I have heard of a fifth, which I guess you would call “nonsubstantiation”. It’s really the body of Christ, but the substance was not changed by consecration. God rather fore-ordained that any bread which would be used in a eucharistic celebration was the body of Christ from the beginning.
 
Well this isn’t a theology really, but you can’t forget about:


  1. *]Confusion
    • what alot of protestants I have talked to have. They believe Christ is truly present, even though nothing has been consecrated…and even their pastor doesn’t believe it. They just believed it was…but no one told them that it wasn’t.
    Have you guys had this happen before? You are talking to a protestant that believes in the real presense. And you have to try to explain to them that only Catholics have it…and that their denomination doesn’t believe it, much less their pastor/leader. It is a weird/hard debate.
 
I’ve heard of some Protestants who seems to think that the bread and wine “become” the Body and Blood by virtue of being ingested into the congregation-- the Body of Christ. Sort of a reverse of “you are what you eat.”
 
Your list of four omits the view held by Calvin, which can claim to be the mainstream Protestant view, though in practice a purely symbolic view has probably been more common. This is the “spiritual presence” view, in which believers truly receive the glorified Body of Christ as they receive the bread and wine. You can’t lump this under the “real absence” category, although it does have trouble maintaining itself and often winds up shading into “real absence,” as the history of Presbyterianism and Methodism has shown.

In Christ,

Edwin
 
And you have to try to explain to them that only Catholics have it…
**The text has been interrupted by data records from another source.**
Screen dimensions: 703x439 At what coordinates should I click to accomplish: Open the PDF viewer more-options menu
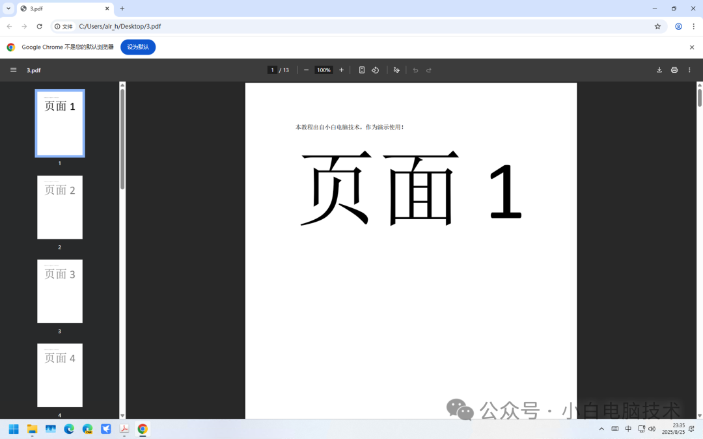pyautogui.click(x=689, y=70)
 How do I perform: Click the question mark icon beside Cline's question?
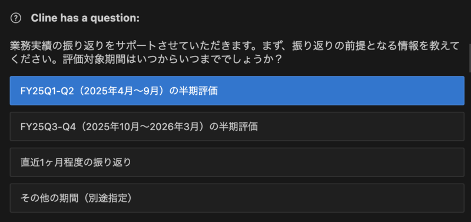click(16, 19)
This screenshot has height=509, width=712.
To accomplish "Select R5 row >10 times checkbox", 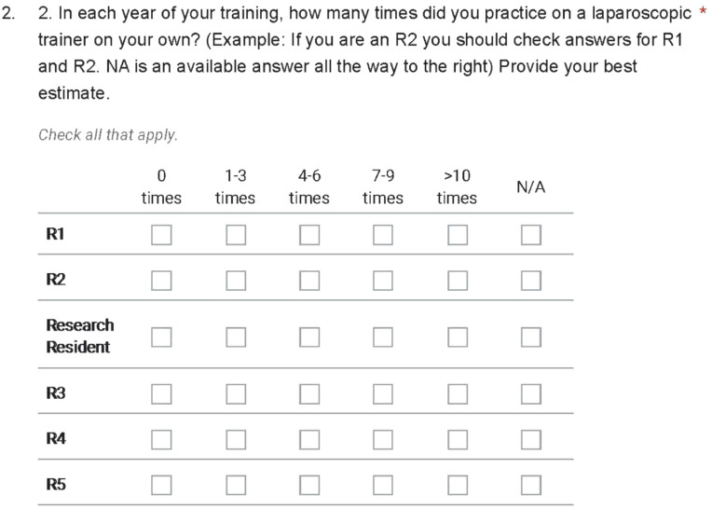I will coord(458,485).
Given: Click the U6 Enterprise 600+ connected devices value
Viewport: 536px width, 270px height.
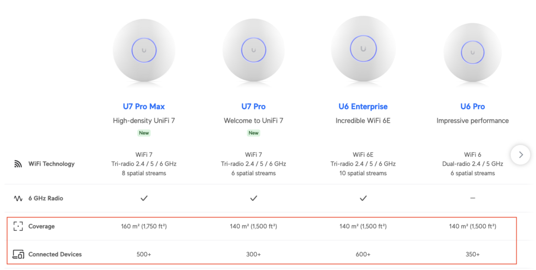Looking at the screenshot, I should click(x=363, y=254).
I think this is the catholic answer to this. The consecration is dependent on the power that comes from the metaphysical change that occurs to the soul of those who have recieved the Sacrament of Orders through the laying on of hands. Without the laying on of hands that has faithfully been passed down in an unbroken chain the consecration can’t happen. The power of the Holy Spririt works through the physical conduit, as it were, established by the laying on of hands that only exists within the apostolic succession. It can be seen as a conduit because the Sacrament of orders is imparted by the hands of a bishop who was touched by the laying on of hands of a bishop who was touched by the hands of a man etc… .who had the hands of an apostle layed on him who was given the gift by Jesus.
Seven Sorrows:
Well this isn’t a theology really, but you can’t forget about:

  1. *]Confusion
    • what alot of protestants I have talked to have. They believe Christ is truly present, even though nothing has been consecrated…and even their pastor doesn’t believe it. They just believed it was…but no one told them that it wasn’t.
    Have you guys had this happen before? You are talking to a protestant that believes in the real presense. And you have to try to explain to them that only Catholics have it…and that their denomination doesn’t believe it, much less their pastor/leader. It is a weird/hard debate.